YEREL UYUM ÇALIŞMALARI GÖKSU Göksu Deltası için yapılan Bulanık Mantık Kıyı Alanları Kırılganlık model çalışma sonuçlarına göre su baskını, taşkın ve kıyı erozyonu için yapılan analiz etkilenebilirliğin temel nedeninin bölgenin fiziksel özellikleri olduğunu göstermektedir. Yine model sonuçları kıyı çizgisinde yaşanan sorunların doğal koruma yapıları olan kumulların son yıllarda tahrip olmasıyla daha da etkilenebilirliğinin arttığını ortaya koymaktadır. Model çıktılarını önerdiği bir başka uyum tedbiri ise su kaynakları ile ilgilidir. Özellikle akiferlerin etkilenebilirliğinin arttıran nedenler kullanım kaynaklı parametreler olarak model çıktılarında belirgin bir şekilde görülmektedir. Bu sonuç, alınacak uyum tedbirlerinin daha çok su kullanım politikaları ve yönetim planlaması olması gerektiğini ortaya koymaktadır.
SONUÇ İklim Değişikliğinin Kıyı Alanlarına Etkileri ve Uyum Tedbirleri Etkilenebilirlik (Vulnerability) Toprak kayıpları ve kıyı erozyonu Fırtına görülme sıklığında değişimler Nehir ağızlarından daha fazla tuz girişi ve nehir kıyısındaki toprakların tuzlanması Kıyılardaki tarım arazilerinin su altında kalması Yer altı su kaynaklarının tuzlanması Turizmin olumsuz etkilenmesi Kıyı yerleşimlerinin oşinografik etkilere daha fazla maruz kalması Uyum Tedbirleri (Adaptation Measures) Yanda verilen etkilere karşı oluşturulacak uyum tedbirleri sadece fiziksel değil, sosyoekonomik çalışmaları da kapsamalı ve ulusal ölçekte hazırlanan Uyum Eylem Planları ile bütünleştirilmesine ihtiyaç vardır.
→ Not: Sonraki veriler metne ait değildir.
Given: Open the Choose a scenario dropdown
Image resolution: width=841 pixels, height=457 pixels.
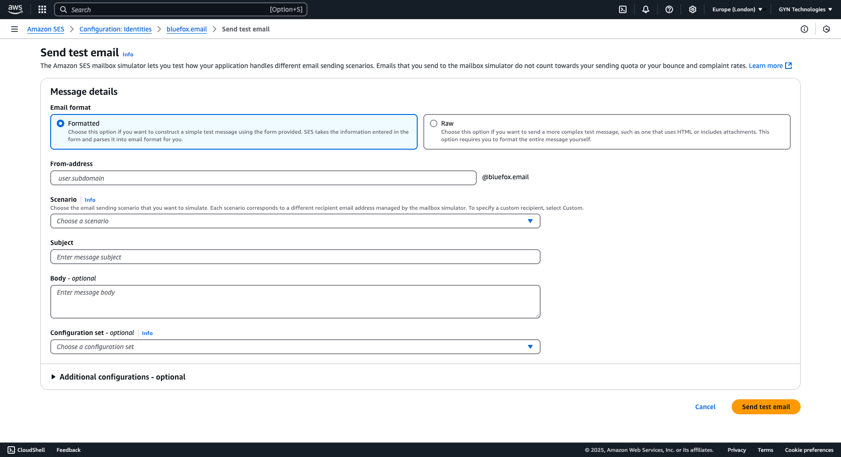Looking at the screenshot, I should (x=295, y=221).
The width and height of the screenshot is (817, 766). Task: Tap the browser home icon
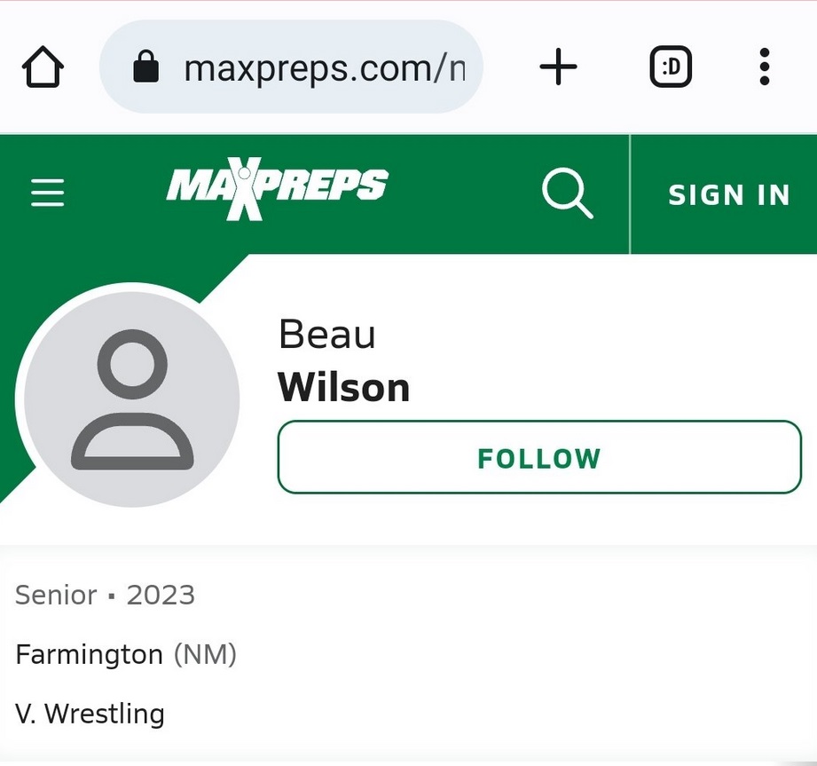point(42,66)
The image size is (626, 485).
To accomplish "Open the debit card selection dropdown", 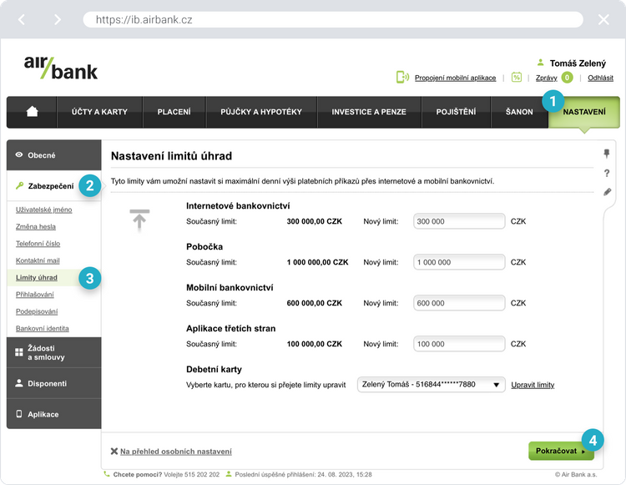I will tap(432, 385).
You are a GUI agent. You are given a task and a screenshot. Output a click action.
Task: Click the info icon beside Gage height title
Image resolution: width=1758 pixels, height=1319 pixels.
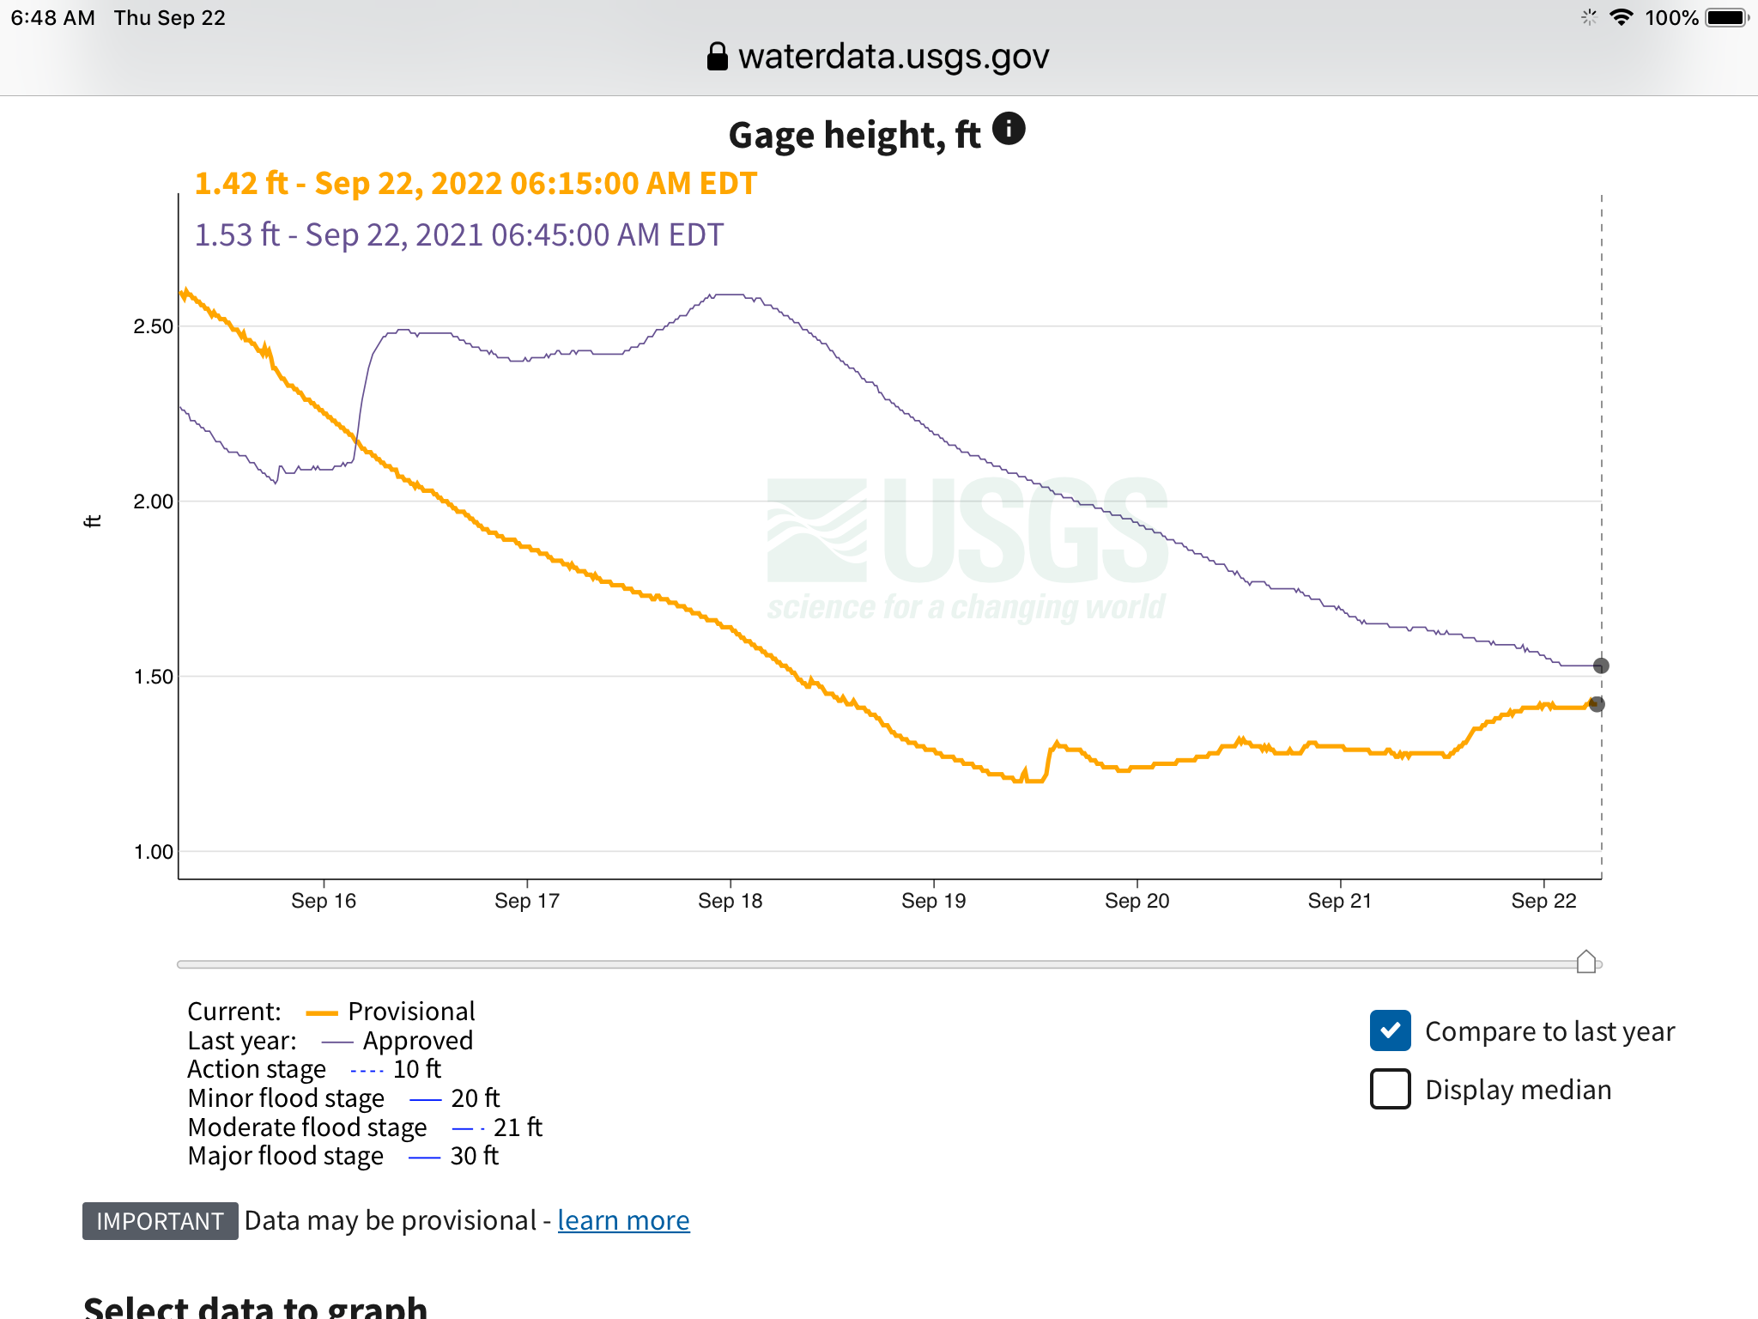click(x=1009, y=129)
MDG-F 1680: Türkiye'nin İklim Değişikliğine Uyum Kapasitesinin Geliştirilmesi Projesi ile hayata geçirilen Seyhan Deltası özelindeki çalışmalar ve bu çalışmaların yönetim planları ve ulusal eylem planlarıyla bütünleştirilmesi için atılan adımlar dışında somut uyum tedbirlerinin ele alındığı projeler bulunmamakta ancak bu tip projelerin hazırlanıp, gerekli maddi destek ile hayata geçirilmesi şarttır.
SONUÇ Kıyı alanlarının yönetiminin çok parçalı olması ve ulusal bir kıyı alanları yönetim stratejisinin bulunmaması hem iklim değişikliğine uyum hem de sürdürülebilirlik ilkeleri açısından en önemli eksiktir.